Given information:

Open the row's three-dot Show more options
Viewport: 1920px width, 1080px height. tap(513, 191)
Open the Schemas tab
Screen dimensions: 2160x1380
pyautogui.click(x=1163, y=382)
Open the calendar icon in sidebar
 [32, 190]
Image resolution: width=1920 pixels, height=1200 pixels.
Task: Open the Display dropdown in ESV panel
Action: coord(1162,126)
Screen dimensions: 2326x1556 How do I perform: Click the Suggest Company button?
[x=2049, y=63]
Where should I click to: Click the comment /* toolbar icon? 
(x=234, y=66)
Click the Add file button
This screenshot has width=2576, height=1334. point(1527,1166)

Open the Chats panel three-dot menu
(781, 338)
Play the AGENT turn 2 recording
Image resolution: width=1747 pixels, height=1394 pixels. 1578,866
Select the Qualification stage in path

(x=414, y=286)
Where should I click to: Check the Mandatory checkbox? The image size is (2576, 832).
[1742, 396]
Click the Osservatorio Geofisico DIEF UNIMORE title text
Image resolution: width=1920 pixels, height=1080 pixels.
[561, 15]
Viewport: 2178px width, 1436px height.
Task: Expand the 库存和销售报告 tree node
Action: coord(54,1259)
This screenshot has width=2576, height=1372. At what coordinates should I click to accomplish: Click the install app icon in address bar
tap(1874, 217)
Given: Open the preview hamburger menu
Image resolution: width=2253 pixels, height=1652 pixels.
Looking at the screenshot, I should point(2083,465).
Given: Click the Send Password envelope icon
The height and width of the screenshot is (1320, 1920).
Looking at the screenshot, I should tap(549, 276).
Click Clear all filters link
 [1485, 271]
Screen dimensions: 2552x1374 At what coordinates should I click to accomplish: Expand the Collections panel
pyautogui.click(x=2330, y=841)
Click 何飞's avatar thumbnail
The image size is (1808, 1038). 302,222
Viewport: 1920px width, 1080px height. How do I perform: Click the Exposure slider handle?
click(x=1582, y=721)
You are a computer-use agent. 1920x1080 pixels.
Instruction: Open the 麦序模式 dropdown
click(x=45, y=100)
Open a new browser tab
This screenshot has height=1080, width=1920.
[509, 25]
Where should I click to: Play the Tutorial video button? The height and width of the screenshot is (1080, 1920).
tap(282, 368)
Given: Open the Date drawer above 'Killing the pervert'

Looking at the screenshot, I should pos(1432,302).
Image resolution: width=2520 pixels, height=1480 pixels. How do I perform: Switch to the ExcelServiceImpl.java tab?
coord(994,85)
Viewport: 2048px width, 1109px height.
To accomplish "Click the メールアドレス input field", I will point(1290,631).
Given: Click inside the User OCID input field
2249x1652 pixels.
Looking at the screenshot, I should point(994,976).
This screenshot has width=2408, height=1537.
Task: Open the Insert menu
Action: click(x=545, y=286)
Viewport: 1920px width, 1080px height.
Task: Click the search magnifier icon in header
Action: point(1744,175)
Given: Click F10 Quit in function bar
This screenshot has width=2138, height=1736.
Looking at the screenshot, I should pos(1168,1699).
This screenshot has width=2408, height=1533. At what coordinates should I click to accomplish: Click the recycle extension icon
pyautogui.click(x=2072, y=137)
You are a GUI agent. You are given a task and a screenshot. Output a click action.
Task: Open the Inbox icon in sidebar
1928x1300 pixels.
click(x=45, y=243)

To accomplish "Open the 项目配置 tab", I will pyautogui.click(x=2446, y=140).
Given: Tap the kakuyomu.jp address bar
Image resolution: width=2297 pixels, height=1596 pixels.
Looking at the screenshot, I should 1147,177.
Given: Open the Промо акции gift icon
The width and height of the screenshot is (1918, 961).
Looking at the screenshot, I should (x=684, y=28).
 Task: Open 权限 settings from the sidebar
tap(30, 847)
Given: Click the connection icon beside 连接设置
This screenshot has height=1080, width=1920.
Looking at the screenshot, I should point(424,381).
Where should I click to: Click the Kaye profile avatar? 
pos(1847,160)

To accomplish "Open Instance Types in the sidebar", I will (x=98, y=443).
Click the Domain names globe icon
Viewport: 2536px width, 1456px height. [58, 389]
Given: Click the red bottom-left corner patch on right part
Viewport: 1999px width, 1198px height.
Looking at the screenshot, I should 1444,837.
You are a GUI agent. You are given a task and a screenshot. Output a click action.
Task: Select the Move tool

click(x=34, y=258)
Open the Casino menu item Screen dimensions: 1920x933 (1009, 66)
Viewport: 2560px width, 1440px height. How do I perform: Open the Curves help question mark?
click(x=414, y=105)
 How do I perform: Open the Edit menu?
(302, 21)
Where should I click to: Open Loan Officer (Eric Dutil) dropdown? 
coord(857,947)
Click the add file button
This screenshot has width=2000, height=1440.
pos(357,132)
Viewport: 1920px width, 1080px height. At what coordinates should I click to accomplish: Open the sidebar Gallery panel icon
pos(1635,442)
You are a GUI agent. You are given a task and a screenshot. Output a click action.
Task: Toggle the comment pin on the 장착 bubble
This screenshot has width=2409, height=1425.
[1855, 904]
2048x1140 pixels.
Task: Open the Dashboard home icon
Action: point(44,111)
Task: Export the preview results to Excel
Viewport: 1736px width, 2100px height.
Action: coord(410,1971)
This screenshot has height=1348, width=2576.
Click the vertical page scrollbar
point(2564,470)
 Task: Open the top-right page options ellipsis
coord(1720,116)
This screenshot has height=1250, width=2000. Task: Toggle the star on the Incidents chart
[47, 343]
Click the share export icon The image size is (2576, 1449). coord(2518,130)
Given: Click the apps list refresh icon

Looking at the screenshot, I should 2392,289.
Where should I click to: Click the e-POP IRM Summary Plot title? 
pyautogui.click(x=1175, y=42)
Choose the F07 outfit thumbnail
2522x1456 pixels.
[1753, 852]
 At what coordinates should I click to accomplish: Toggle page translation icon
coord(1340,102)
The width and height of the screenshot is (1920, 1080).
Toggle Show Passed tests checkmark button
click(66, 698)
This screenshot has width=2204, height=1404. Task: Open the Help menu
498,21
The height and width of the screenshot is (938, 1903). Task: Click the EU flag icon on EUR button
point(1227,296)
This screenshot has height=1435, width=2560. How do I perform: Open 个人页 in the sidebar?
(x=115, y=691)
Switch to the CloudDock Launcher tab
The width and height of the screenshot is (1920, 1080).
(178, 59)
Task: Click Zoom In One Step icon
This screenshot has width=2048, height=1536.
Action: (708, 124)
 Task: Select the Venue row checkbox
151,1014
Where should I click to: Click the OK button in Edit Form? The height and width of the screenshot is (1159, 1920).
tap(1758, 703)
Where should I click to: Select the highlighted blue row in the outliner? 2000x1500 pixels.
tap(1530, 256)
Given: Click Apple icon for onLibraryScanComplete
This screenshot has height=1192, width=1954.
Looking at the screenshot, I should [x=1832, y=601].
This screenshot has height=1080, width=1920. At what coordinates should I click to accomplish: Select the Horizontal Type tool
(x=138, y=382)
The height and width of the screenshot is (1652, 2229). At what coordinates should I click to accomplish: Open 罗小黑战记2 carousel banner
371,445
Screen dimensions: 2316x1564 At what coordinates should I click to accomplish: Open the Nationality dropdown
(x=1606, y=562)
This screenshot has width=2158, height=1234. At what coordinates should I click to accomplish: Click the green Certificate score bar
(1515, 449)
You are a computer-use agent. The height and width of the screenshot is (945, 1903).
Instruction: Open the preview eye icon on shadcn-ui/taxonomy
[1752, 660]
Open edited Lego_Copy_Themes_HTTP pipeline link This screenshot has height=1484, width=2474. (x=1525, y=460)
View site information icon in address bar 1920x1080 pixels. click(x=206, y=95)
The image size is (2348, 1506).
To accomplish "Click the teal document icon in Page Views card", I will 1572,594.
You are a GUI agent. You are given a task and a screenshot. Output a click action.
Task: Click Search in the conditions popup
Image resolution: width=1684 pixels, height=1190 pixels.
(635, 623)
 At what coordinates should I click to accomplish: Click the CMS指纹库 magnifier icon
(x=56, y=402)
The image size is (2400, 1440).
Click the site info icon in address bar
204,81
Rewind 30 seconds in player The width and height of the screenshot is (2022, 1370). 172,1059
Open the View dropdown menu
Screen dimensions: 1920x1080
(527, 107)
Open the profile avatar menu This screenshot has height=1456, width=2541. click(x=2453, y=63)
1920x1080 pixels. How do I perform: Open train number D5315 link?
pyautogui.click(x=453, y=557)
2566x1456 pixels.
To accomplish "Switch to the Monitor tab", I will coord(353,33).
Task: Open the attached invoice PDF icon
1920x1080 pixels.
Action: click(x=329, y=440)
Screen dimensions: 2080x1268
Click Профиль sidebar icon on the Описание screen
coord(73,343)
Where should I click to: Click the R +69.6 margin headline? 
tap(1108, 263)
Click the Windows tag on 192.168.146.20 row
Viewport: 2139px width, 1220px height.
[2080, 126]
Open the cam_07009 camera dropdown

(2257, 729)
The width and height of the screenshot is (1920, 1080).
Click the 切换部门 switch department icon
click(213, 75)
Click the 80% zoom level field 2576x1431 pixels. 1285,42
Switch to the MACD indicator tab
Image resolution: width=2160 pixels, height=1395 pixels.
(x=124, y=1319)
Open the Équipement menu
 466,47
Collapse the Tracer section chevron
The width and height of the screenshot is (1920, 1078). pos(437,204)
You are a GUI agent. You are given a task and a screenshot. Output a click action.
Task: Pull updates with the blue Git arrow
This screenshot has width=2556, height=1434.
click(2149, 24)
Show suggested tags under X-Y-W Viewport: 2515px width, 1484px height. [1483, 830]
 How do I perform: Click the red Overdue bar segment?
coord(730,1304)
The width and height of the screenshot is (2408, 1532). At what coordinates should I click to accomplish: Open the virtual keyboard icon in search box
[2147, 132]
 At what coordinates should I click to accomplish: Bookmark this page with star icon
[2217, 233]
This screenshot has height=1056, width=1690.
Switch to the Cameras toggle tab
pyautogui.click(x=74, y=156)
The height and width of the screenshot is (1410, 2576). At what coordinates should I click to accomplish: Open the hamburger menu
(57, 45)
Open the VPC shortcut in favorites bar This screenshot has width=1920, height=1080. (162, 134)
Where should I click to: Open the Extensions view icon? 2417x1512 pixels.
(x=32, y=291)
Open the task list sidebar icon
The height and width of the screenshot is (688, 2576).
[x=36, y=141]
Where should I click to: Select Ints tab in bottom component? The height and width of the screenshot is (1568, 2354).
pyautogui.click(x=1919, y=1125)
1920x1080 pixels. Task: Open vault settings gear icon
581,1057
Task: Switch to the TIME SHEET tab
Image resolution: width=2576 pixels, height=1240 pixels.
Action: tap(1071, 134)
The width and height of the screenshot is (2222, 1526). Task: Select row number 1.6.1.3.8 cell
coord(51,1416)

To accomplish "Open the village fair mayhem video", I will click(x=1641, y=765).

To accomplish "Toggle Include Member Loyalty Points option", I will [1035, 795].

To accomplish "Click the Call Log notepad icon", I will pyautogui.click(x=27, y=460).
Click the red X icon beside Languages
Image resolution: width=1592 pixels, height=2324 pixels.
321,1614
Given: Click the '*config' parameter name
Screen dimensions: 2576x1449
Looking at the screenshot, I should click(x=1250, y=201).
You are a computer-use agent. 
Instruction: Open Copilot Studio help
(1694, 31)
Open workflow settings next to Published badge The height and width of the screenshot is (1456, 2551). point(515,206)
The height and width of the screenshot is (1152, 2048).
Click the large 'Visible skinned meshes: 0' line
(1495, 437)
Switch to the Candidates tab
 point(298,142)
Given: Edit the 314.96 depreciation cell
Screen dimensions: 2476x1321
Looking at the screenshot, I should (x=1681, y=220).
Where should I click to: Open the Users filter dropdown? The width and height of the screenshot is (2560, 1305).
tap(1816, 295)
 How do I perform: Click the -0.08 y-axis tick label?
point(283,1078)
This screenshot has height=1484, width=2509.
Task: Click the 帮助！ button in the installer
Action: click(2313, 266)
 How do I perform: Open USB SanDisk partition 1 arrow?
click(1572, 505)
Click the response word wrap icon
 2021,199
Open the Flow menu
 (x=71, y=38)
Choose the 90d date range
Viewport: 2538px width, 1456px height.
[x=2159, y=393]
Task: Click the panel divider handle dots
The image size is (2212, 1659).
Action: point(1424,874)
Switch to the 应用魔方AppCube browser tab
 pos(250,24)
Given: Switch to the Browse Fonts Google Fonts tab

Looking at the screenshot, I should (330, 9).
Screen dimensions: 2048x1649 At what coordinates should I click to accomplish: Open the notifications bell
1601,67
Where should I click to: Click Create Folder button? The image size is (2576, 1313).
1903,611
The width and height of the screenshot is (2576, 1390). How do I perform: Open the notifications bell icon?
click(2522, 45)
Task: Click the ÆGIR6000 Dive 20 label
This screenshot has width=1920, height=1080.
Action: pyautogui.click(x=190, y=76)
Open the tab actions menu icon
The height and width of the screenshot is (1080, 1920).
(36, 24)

Work instructions:
Determine how many lines of the records contain the word "computer". Reply with the number by itself.

Task response:
3